Stephen, GOST R 34.11-94 is built using a completely different
construction, so (Leo will correct me, if I am mistaken) the discovered
properties are not related to GOST R 34.11-94. I’d also like to clarify
that this GOST R 34.11-94 is an old hash function, which has been
deprecated for about 7 years in Russia.

>> In general I would support CFRG deprecating any algorithms for which
there is significant doubt. I have not myself verified that the structure
Leo has found is real…
First of all, I’d like to express my sincere appreciation to Leo for his
deep study of Streebog/Kuznyechik S-Box properties. I am not a designer of
those algorithms, but my company (software development: digital signature
servers, VPN solutions etc.) uses them in those software products which are
intended for usage with governmental applications inside Russia (they must
be used for such applications). Hence, I am definitely interested in having
as much research of those algorithms as possible: they are obviously worth
being studied.
Leo’s results about structures of those S-Boxes are very interesting and
important for understanding the properties of the algorithms themselves and
for optimization of their implementations (which is interesting for all
software developers implementing them). I sincerely wish that Leo continues
your research – Leo, please continue this study, you’re doing a great work.
Leo has discovered a very interesting property of the S-Boxes, a very
curious structure of representing them, but there is a certain contrast
between high level of the Leo’s scientific part of work and the lack of
ground (so far, at least) for conclusions and accusations about possible
vulnerabilities in the algorithms. At the CFRG session in Montreal there
was a discussion on this issue, it is important to continue the research
when some new properties are found in any crypto, but we can’t “deprecate”

→ Data section:
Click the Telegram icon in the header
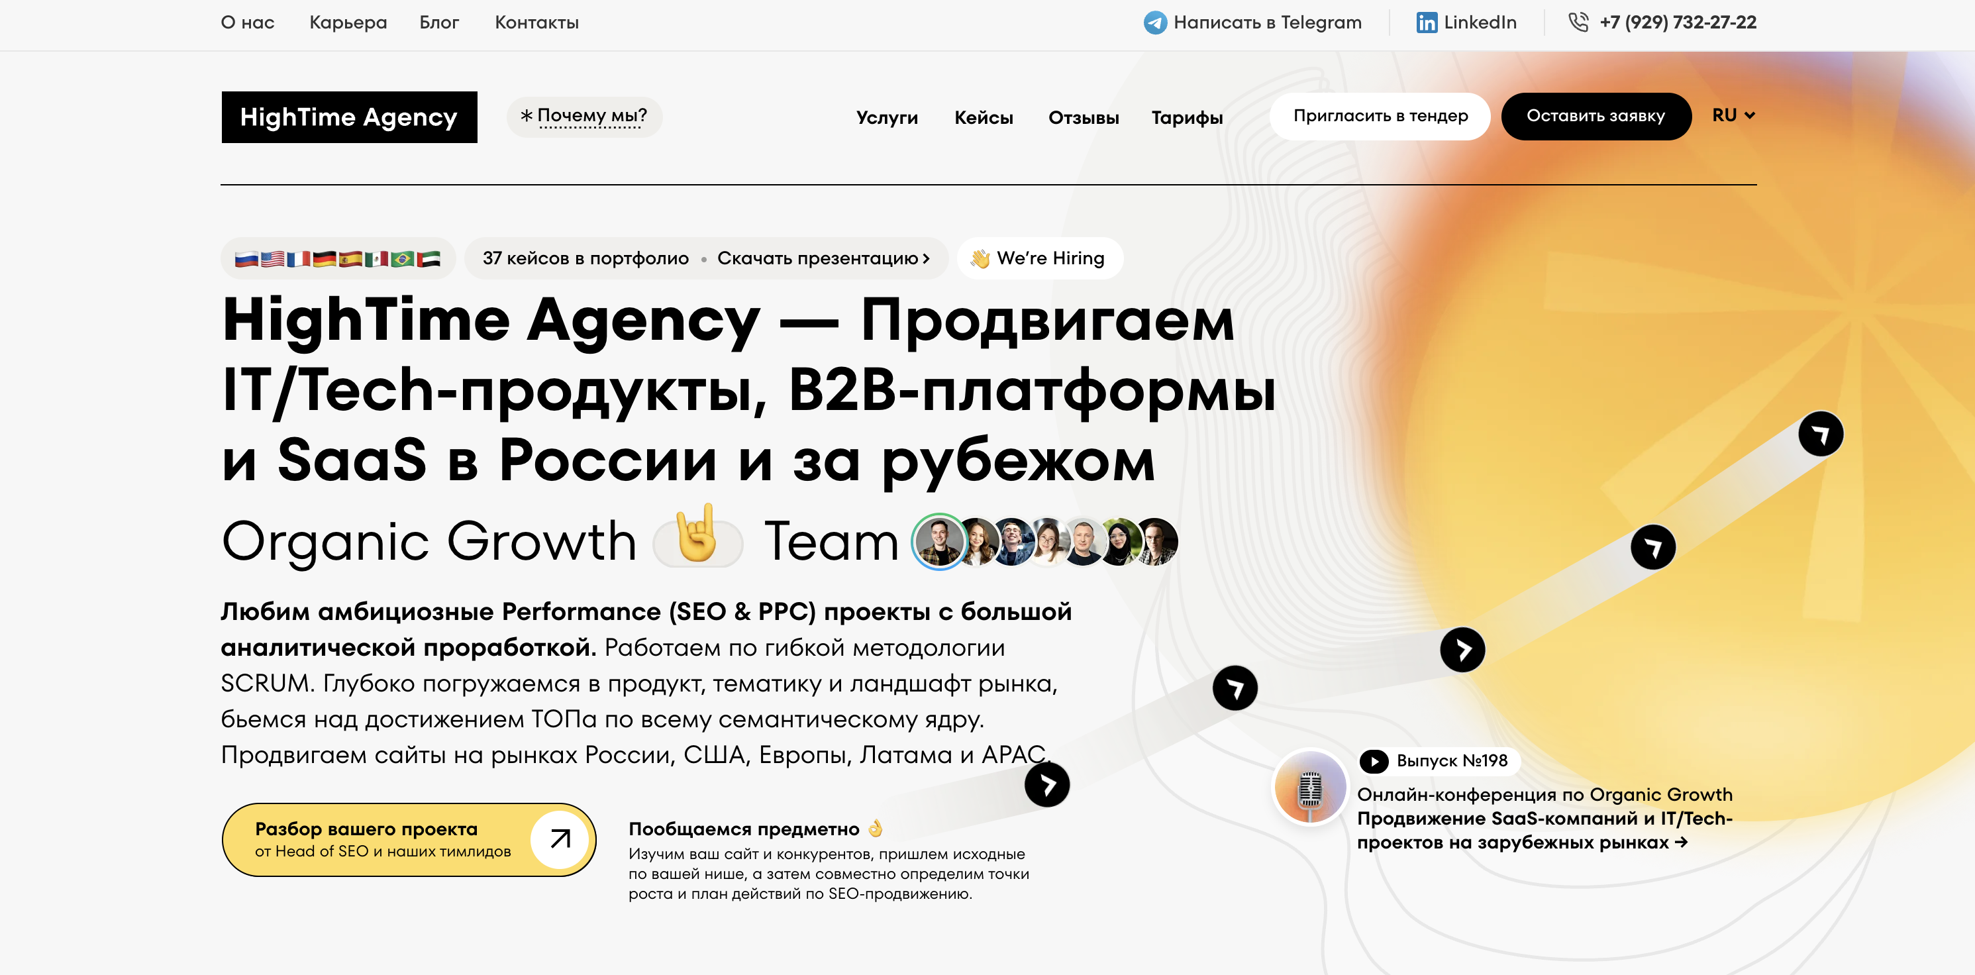(1157, 22)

→ Exercise requirements: Extend the mailing-list reply about the Streebog and Kuznyechik S-boxes, starting after its last sentence shown.

→ The result:
something deployed (at least, there are many cases when they are used in
Russian part of Internet) “just in case”, just because there are some new
properties found (without any results of how they could lead to a
vulnerability or to a backdoor, despite the fact that Leo has obviously
been working on finding such for at least one year).
If Leo had a result like Ferguson and Shumow in 2007 (, when they showed that the
knowledge of certain parameter – discrete logarithm in that case – allows
to mount an attack on predicting Dual EC DRBG outputs with low complexity),
then, of course, it would be definitely a reason for significant doubts in
those algorithms (and, particularly, for an I-D about the found attacks) –
in international and national organizations and technical committees. But,
as Leo stresses himself, he does not have any (even preliminary) results of
this kind.

During the discussion at the CFRG session Leo claimed that he stressed in
his papers explicitly, that he hasn’t found any methods for mounting the
attacks or conditional results like “if the designers know a certain
parameter X, then they can mount the following attack”.
Leo, many thanks for that clarification of yours; you’ve been absolutely
honest, I’ve found this in your papers:
*- “Kuznyechik seems to be in the second situation [although the S-Box and
linear layer are defined over similar structures, a small function was
added with the explicit purpose of breaking this similarity (case of the
AES and the affine permutation used in its S-Box]”*
*- “Open Problem 1. Is there a way to leverage the partition-preserving
property of 𝜋 to mount an attack against Streebog?“*

Once more, Leo, your research is extremely interesting – I personally ask
you to continue. But it will be correct to underline that currently it’s
only an ongoing research, without any reasons for statements about

Best regards,

пн, 5 авг. 2019 г. в 22:07, Dmitry Belyavsky <>;:

> Dear Leo, dear CFRG members,
> Many thanks for your efforts in analysis of Russian GOST crypto
> algorithms.
> I am not a cryptographer myself, but one of the implementors of Russian
> cryptography.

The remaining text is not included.